The natural logic of Shakespeare’s Sonnets provides the basis for the constitution of a society free of the worst vagaries and prejudices of religious belief. For instance, the American Constitution, ironically under the influence of a partial reading of Shakespeare by the founding fathers, goes some way toward remedying the inappropriateness of systems of mythological belief as the basis for a socio-political order.
But American society is typical of cultures that are bedeviled in part by the comic relationship between attributing natural disasters to ‘Mother Nature’ and calling the fortuitous survival of individuals a miracle achieved through faith in a male God. The continued public avowals of a faith in a male God in such cultures creates countermanding personal and public values and practices that reveal the disjunctions that occur when a male God is given priority over nature.
The consistency of Shakespeare’s natural philosophy toward both truth and beauty provides a means to immediately assess retrograde beliefs that are contrary to natural justice and morals. Just as Galileo’s astronomy outmoded the retrograde configurations of Ptolemaic astrology, and Darwin’s empirical findings revealed the hubris in enforcing biblical mythology as fact, Shakespeare’s Sonnet logic establishes the basis for consistent mythic expression.
Traditional misinterpretation of Shakespeare’s works, typified by commentators such as Harold Bloom in his The Invention of the Human, is a logical consequence of the contradiction in values inherent in the orthodox beliefs. By contrast, it is only necessary to read a play such as Coriolanus in the light of the Sonnet philosophy to get a sense of its conformity to the principles of natural logic. But Bloom dismisses Martius Caius Coriolanus as a cardboard character and Volumnia, his mother, as one of the more unpleasant hags in Shakespeare.
Bloom reveals his personal preference when uses the psychology of Falstaff and Hamlet as a literary standard to critique the plays throughout his commentaries. Without an insight into Shakespeare’s philosophy Bloom presents a litany of opinions based on little more than personal taste. When Bloom’s pre-eminence as a literary scholar is considered, the disjunction provides a measure of the light distance Shakespeare is ahead of his interpreters. Needless to say, the characteristics criticised by Bloom find their correct value and purpose in the Sonnet philosophy, of which he demonstrates his complete ignorance.

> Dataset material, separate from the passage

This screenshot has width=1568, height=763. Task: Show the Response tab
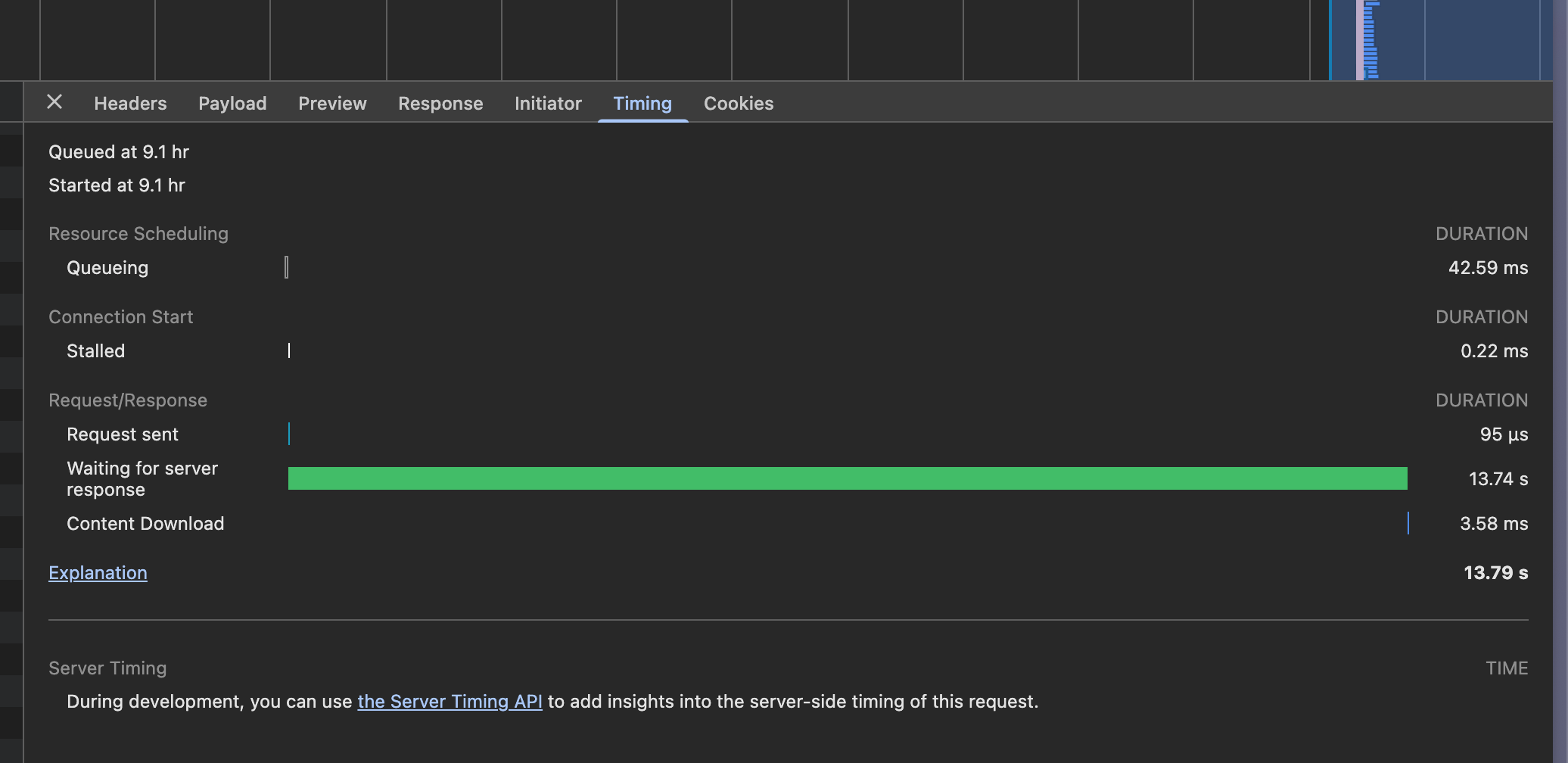click(x=440, y=104)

The universal appeal of Shakespeare’s poems and plays is consistent with a Sonnet philosophy that articulates the natural logic of life. The natural logic of the Sonnets avoids the apologetic philosophy typical of the last few millennia. Even contemporary commentary has failed to discover the inherent philosophy of the Sonnets, plays and other poems. Consistent with the ease of characterisation in the plays, the possibility of understanding the philosophy is inherent in every person.Shakespeares could be considered as a great philosophy because his poems has great insights designed to prove the real nature of the universe.